However once they start to learn technique and story telling they soon discover that fixed (usually tripod camera mounted) shots with minimal use of panning the camera and using the zoom function are how stories are more conventionally told through the lens.
On GoAnimate the camera is replaced by the scene stage and how it is framed using the CUT, PAN and ZOOM frame tools. Whilst this article is focused on GoAnimate, the principle applies to almost any film medium.
Below are two videos of the same 'Where's your Helmet?' joke animation. The first uses a single, fixed camera shot to film the entire scene, with a panning shot at the end (which is needed so as not to spoil the joke). The second uses variable (or multiple) camera shots to tell the same joke. This is the version that I originally published.
Where's your Helmet? Single Camera Shot by etourist on GoAnimate
Fixed Camera Shot
Where's your Helmet? by etourist on GoAnimate
Variable Camera Shot
Which do you think is better from a story telling point of view?
The first is the equivalent of fixing the camera to a tripod and only moving it when the panning shot is required. The joke still works and, because this is a short animation it doesn't become too tedious. However imagine if the conversation went on for five minutes or more with the same camera shot. Never changing.
In the second version it starts with an extremely wide shot (known as an 'establishing shot' to familiarize the viewer with the whole scene). The wide shot shows us one character standing with a second walking towards him.
It then cuts to a medium wide shot that brings us closer to the characters and makes us feel part of the conversation as the first begins to talk. This shot also establishes that the first guy to talk is actually talking to the second guy because they are both in shot.
After the second guy answers the question the shot then changes to a close up of the first guy as he continues to talk. It's not absolutely necessary to do this (as indicated by the Fixed Camera example) but what it does is focus the viewers attention on just that character as he speaks - in much the same way as the second guy would also be focused on the first guy. The change in camera shot also gives your eyes something new to look at as this conversation progresses.
We then cut back to a medium wide shot so we can see the second guys reaction to what the first guy is saying - as you would if you were actually standing with these two as they spoke.

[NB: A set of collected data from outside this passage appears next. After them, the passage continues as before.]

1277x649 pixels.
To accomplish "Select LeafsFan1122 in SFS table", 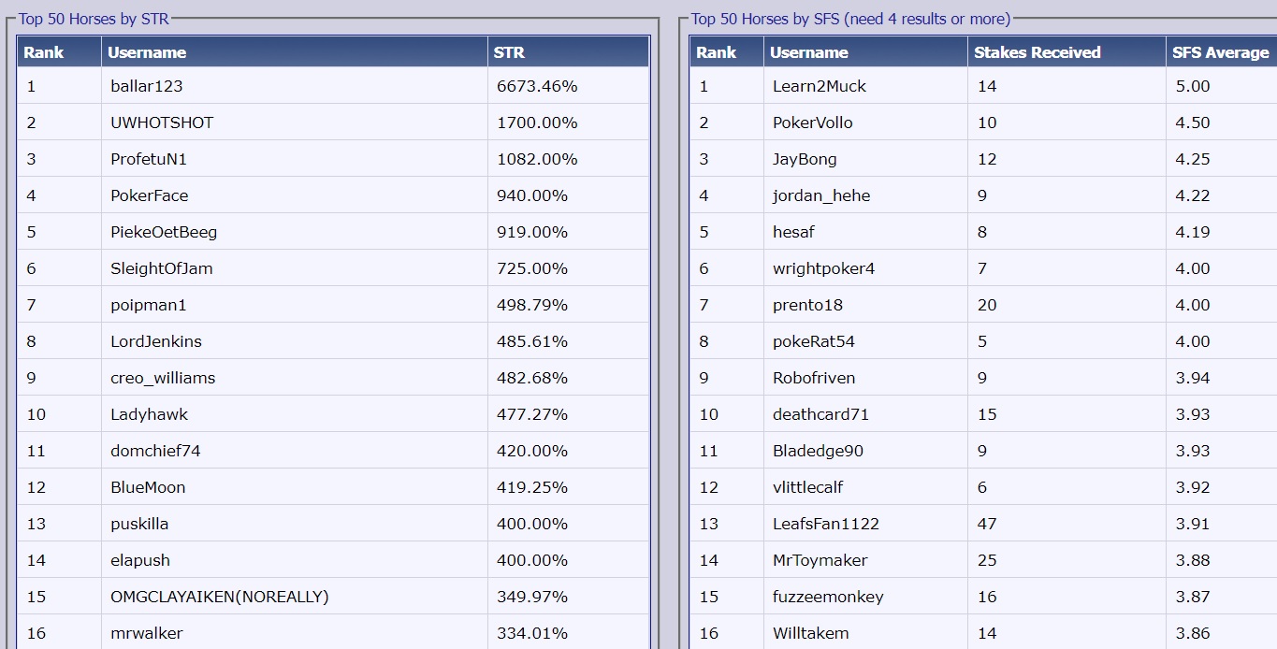I will [x=826, y=524].
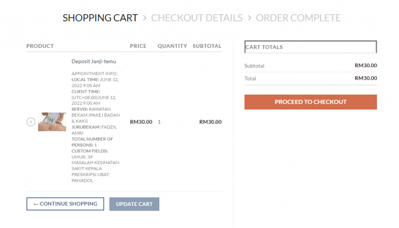Go to Checkout Details step
This screenshot has height=228, width=399.
pos(197,18)
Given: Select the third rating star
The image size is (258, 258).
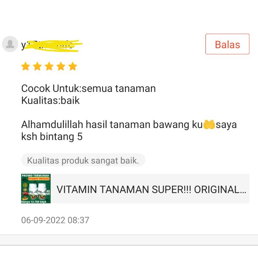Looking at the screenshot, I should 49,66.
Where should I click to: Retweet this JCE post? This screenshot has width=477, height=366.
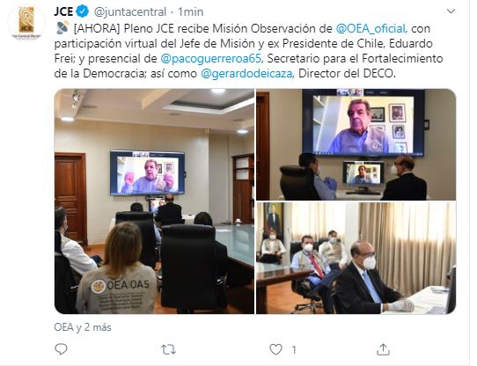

As soon as the first guy said something that you know is going to get a reaction from the second, you'd want to see him react.
Hopefully you're getting the idea. Almost any video or animation can be improved by varying the camera shot between wide shots, medium shots and close ups. Use the choice of shot to focus the viewers attention on the most important elements of the scene or the things you need them to notice.
Usually it's the characters talking that you want to focus on but, provided you've set up your scene with a good establishing shot, you can focus on almost any other part of a scene, even whilst a character is talking. As demonstrated in my GoAnimate tutorial, The Scene, that I created for GoAnimators several years ago (below)(Note that GoAnimate's PAN, CUT and ZOOM tools have changed since this video was made).
1. GoAnimate Better - The Scene by etourist on GoAnimate
Learning this simple technique of varying your camera shots can dramatically improve the professionalism of your videos. Although flashy special effects can really grab attention nothing beats a good story told well. Learning to move the camera around is the first big step in telling a story well.